Spraining your ankle may increase your risk of a potentially deadly blood clot by threefold, Dutch researchers warn.
Not being able to move around may be what increases the risk
They looked at nearly 2,500 patients who had been treated for a deep vein thrombosis or blood clot in the lungs.
In the three months before the clot, some 12% reported a "minor leg injury". Just 4% of a clot-free control group had hurt their leg in the same period.
Writing in the Archives of Internal Medicine, the team speculated that loss of activity could cause the problem.
Injury damage to blood vessel walls in the legs may also increase the risk of clotting in that area.
"The association appeared to be local because injuries in the leg were associated strongly with thrombosis, while injuries in other localtions were not associated with thrombosis," wrote lead author Karlijn van Stralen from Leiden University Medical Centre.
Deep vein thrombosis is a rare condition, affecting around one or two mainly older people in every thousand.
It becomes a serious condition when the clot in the leg vein breaks off and travels through the body to the lung, where it becomes lodged again causing severe breathing difficulties.
Untreated, up to one in ten people who suffer a pulmonary embolism die as a result.
The link was strongest when the injury had occurred in the month before the clot, and was also stronger in individuals with genetic or other predisposing factors.

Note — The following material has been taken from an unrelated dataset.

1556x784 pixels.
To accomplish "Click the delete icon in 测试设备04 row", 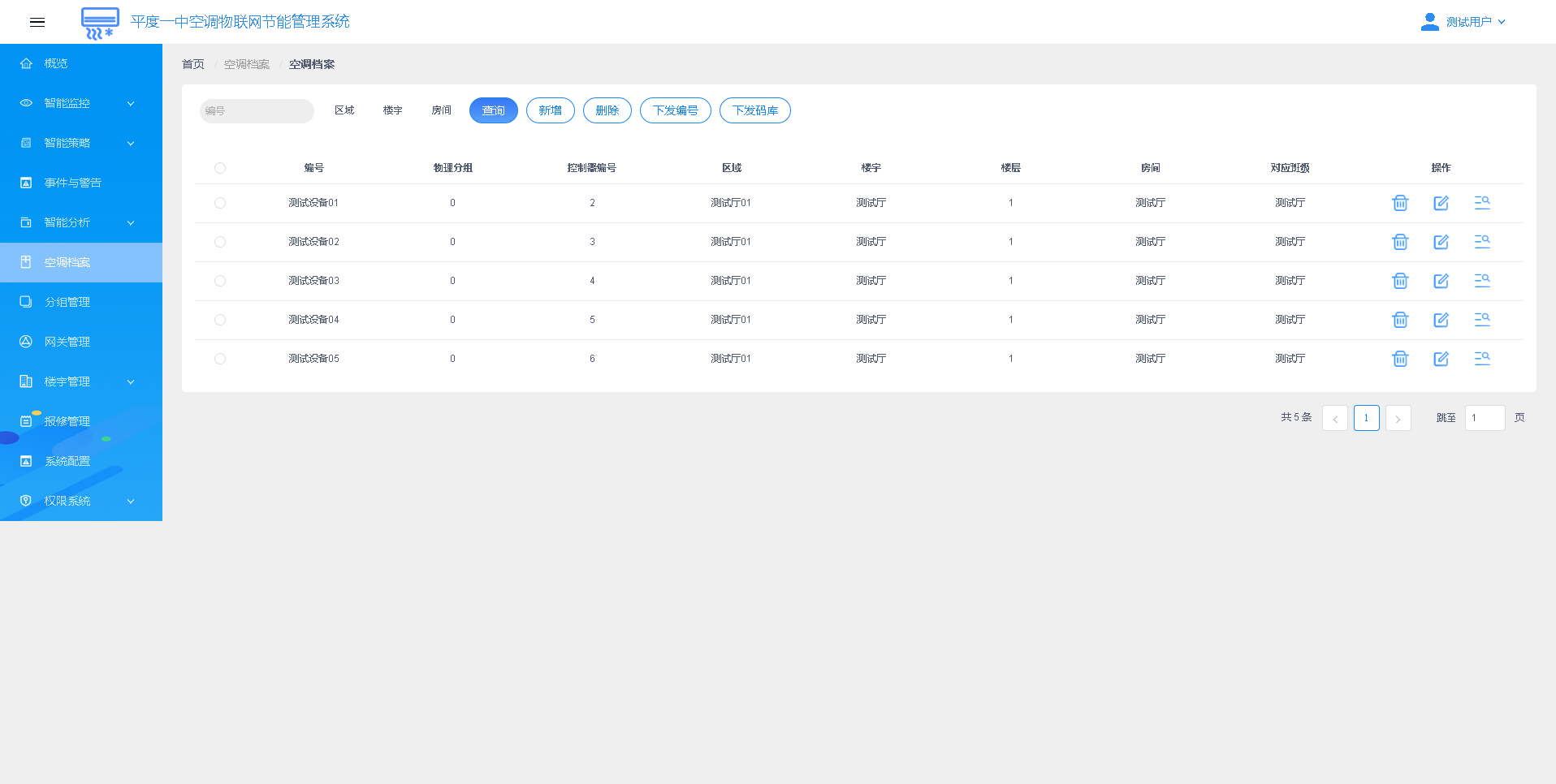I will point(1400,320).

The team suggested their study meant GPs need to be aware of these risk when treating someone for a minor leg injury.
Dr David Keeling, expert in DVT at the Oxford Haemophilia Centre and Thrombosis Unit, said the findings seemed credible and corresponded to his experience of treating patients.
"We now know of a number of factors which may increase your risk by threefold - flying, and the contraceptive pill, for instance.
"What you always have to remember though is that the risk to start with is very small indeed, and so there's no need to be too alarmed about this."